While Kinner makes an effective ‘everyman’ lead, the speeches he gets from his contacts, employees and associates sound like pages of Schlosser’s research read verbatim which, indeed, is probably what they are. Linklater is also clearly more at home with the eccentricities of certain characters than he is the facts and figures. There are some highlights here such as Kinnear, Bruce Willis (rapidly becoming Hollywood’s most engaging cameo actor) as Harry, the meat buyer who indicates that what the hell, we all need to eat a little shit sometimes, and the Mexican strand of the story — featuring Catalina Sandino Moreno, from Maria, Full of Grace — is moving and highly charged.
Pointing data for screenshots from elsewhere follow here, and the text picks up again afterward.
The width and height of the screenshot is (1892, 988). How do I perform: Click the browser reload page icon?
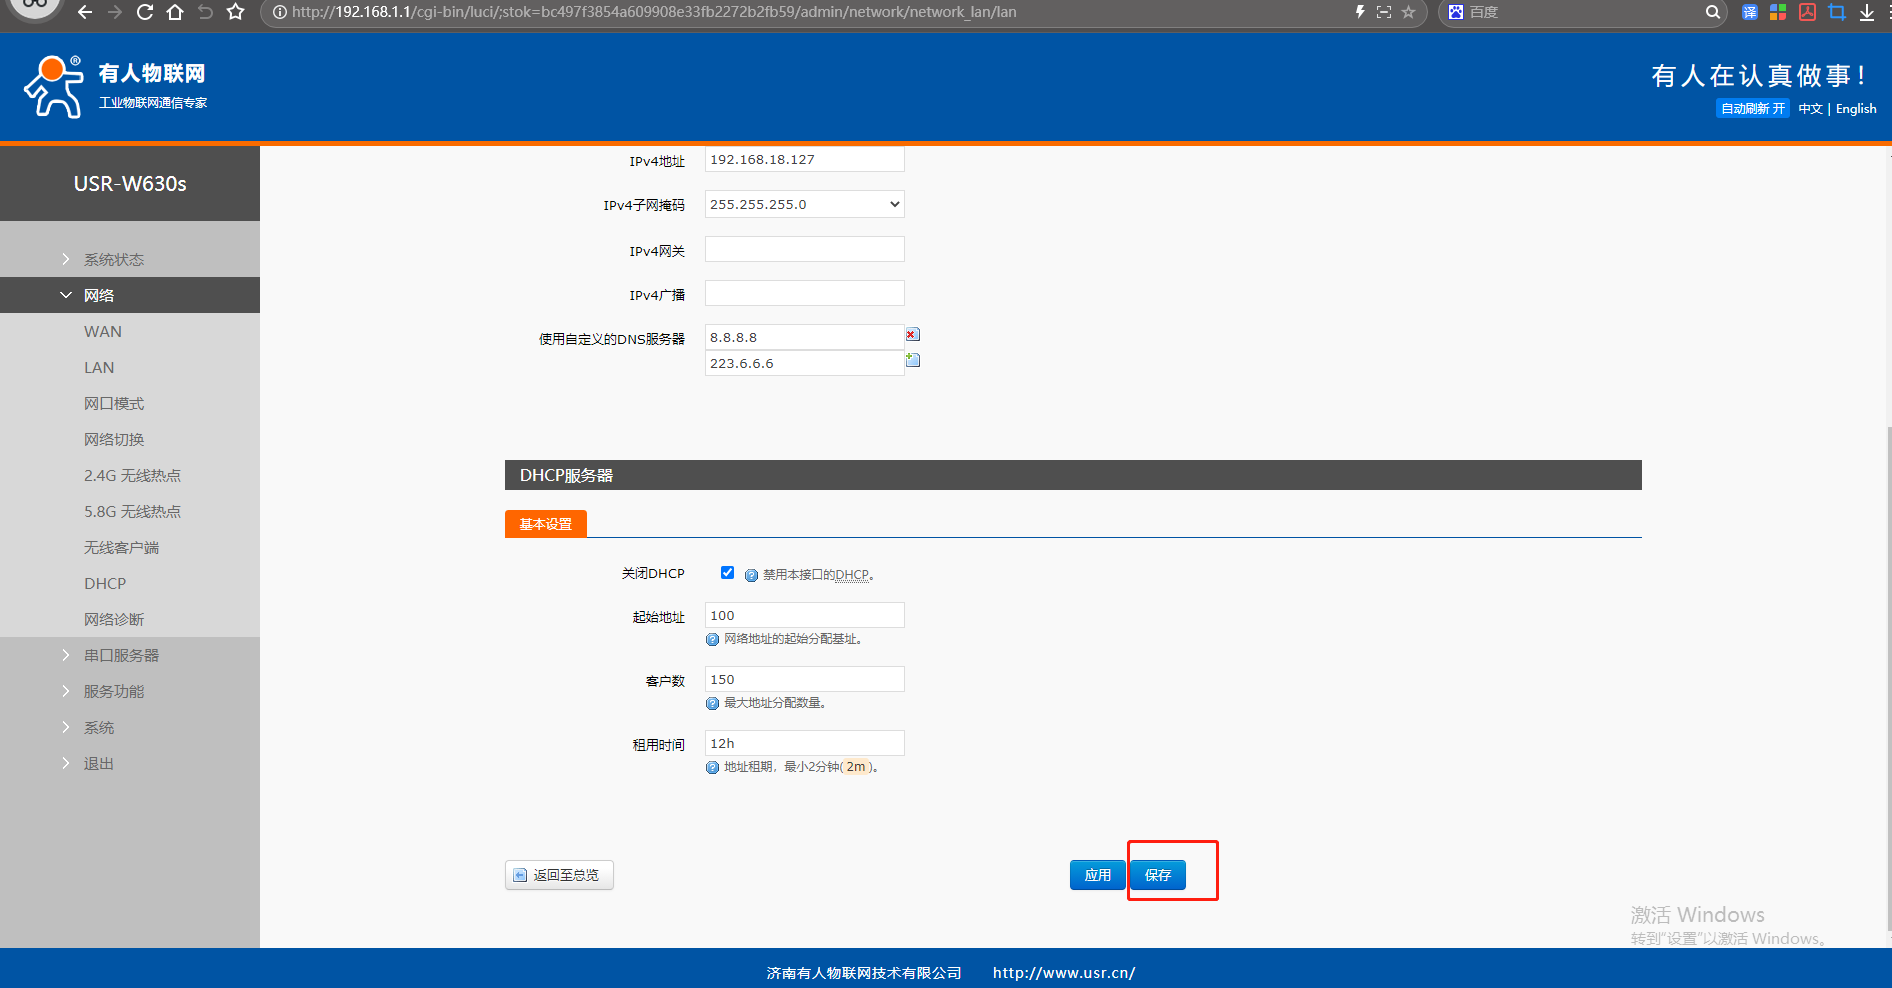click(145, 12)
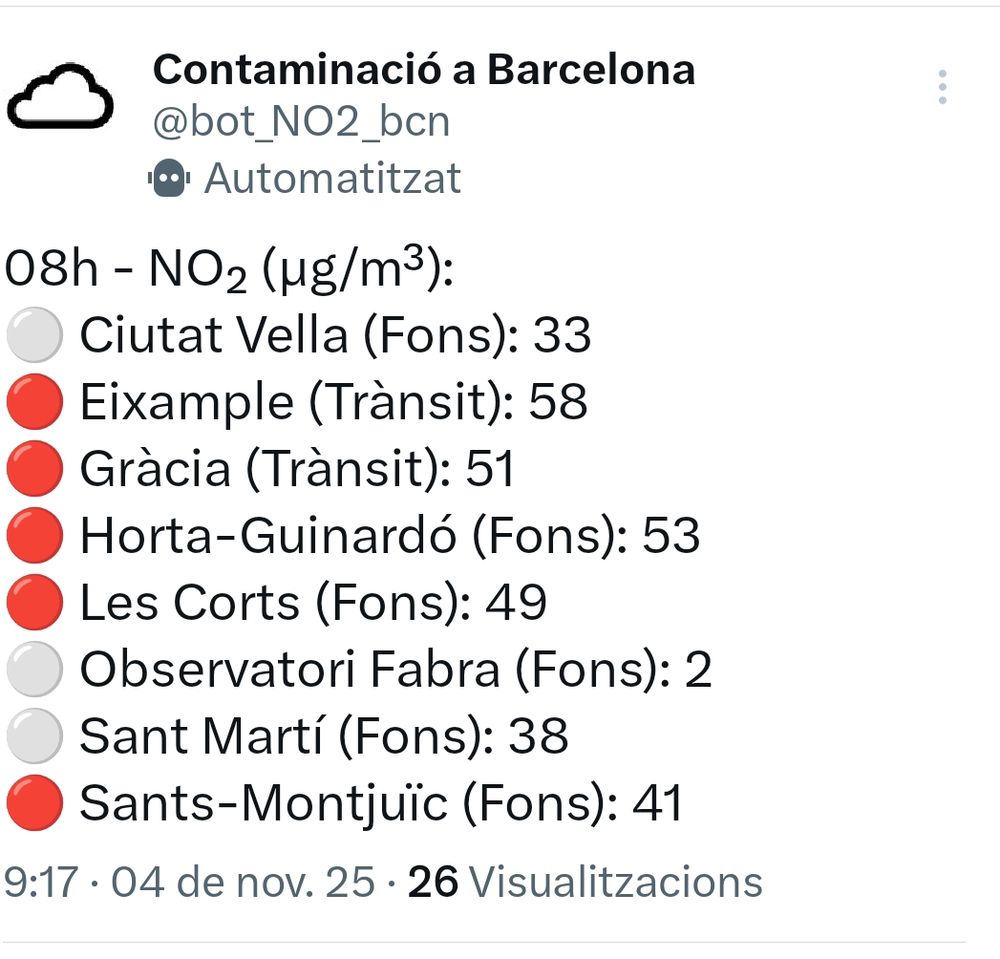
Task: Click the red circle beside Les Corts
Action: pyautogui.click(x=35, y=604)
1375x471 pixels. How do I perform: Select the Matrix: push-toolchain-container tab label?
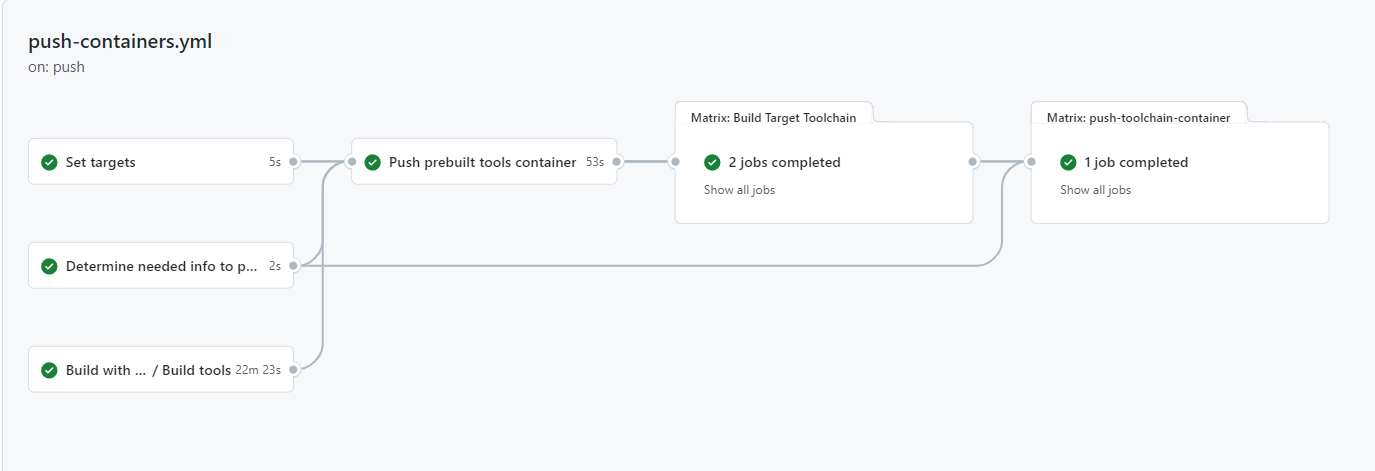pos(1138,117)
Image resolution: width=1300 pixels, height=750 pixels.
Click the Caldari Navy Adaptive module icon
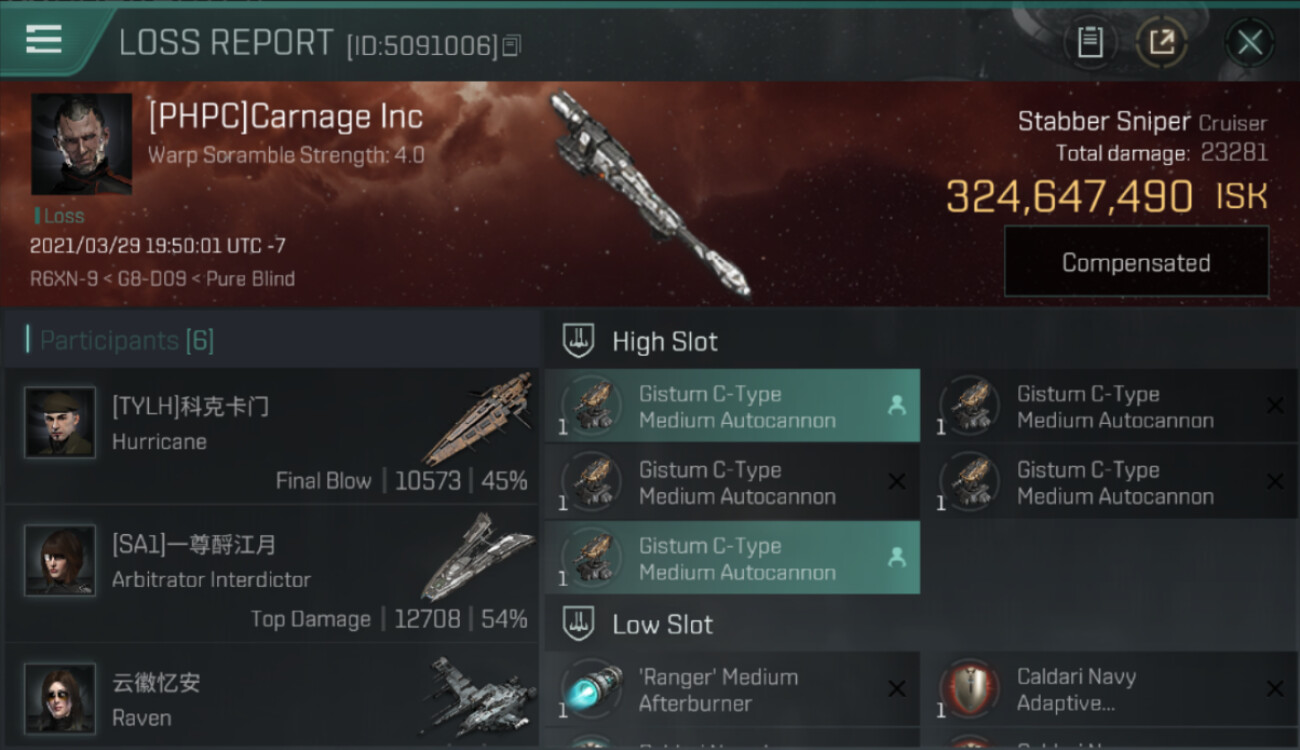970,689
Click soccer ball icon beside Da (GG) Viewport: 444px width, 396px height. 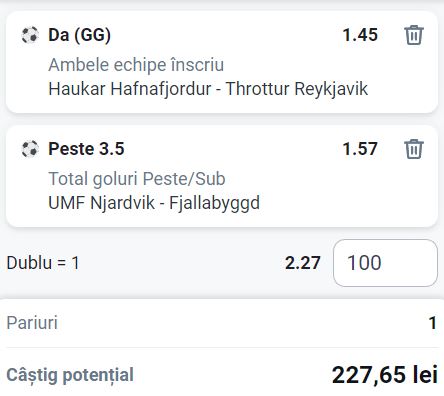point(30,35)
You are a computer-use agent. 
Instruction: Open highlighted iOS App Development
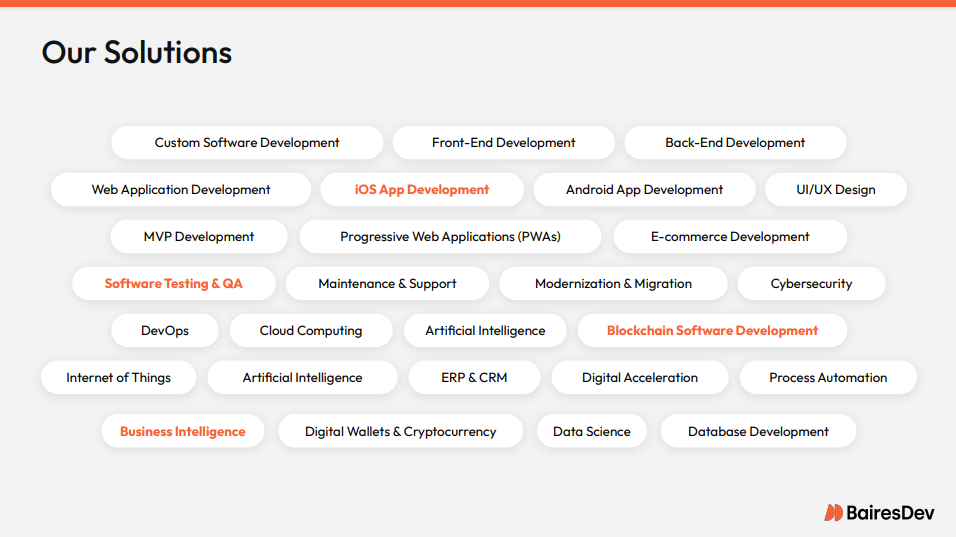click(x=422, y=190)

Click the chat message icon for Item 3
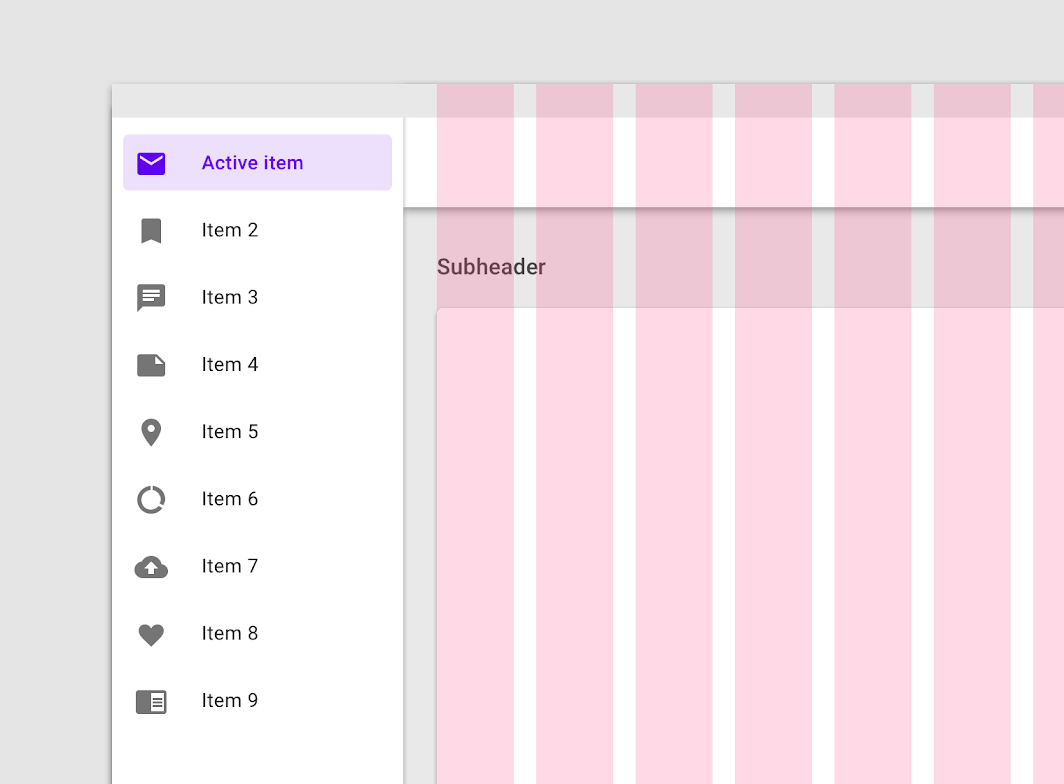(151, 297)
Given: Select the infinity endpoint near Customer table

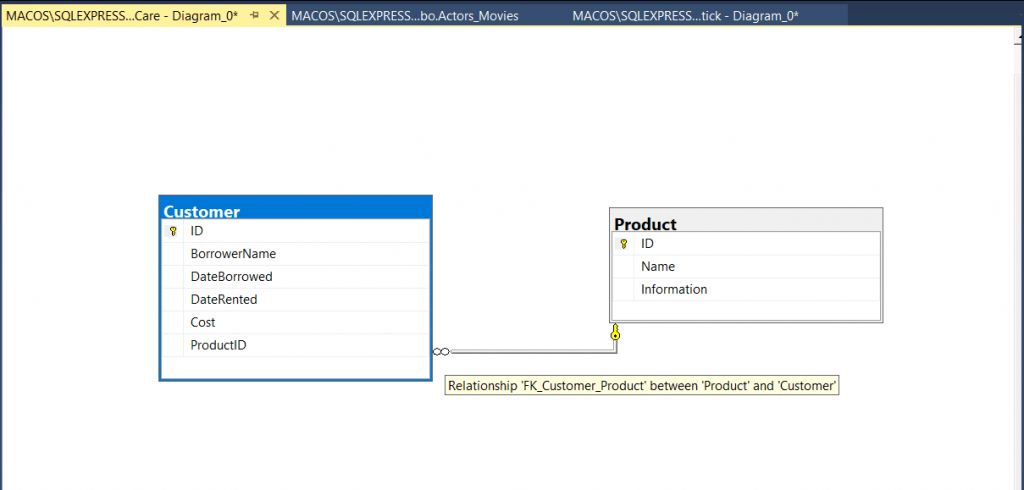Looking at the screenshot, I should [x=442, y=351].
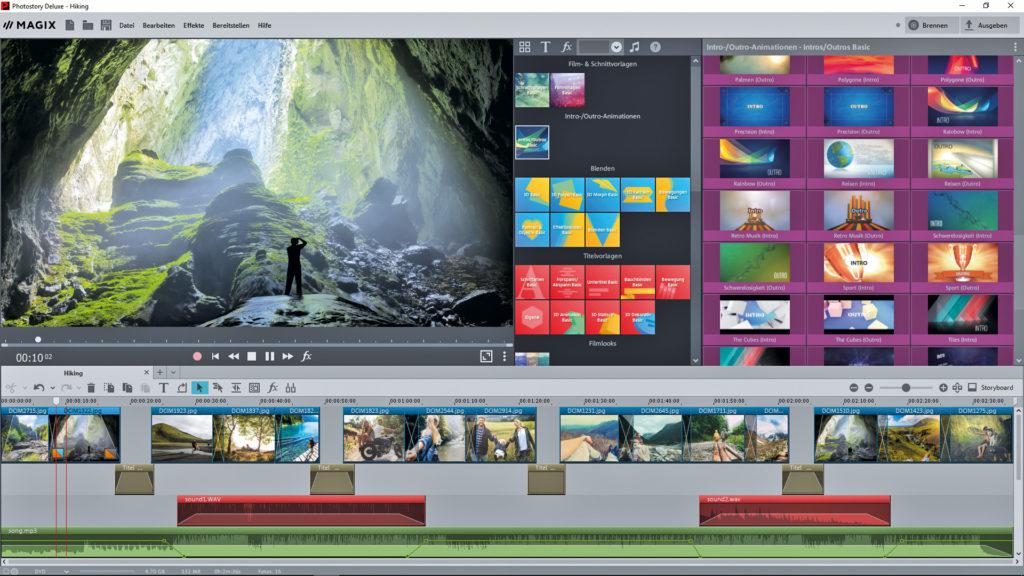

However, the end result is less than the sum of its parts.
While it’s never less than entertaining, the power of the book is completely diluted and facts are reduced to epithets such as ‘chain restaurants use rubbish meat’. Even the attempted shock value of the final slaughterhouse footage is too little, too late. The effect of that is so diminished, the only real revelations it contains are ‘meat packing plants are horrible places to work’ and ‘beef comes from dead cows.’ There’s some salient information here but, on balance, the book is both more informative and enjoyable.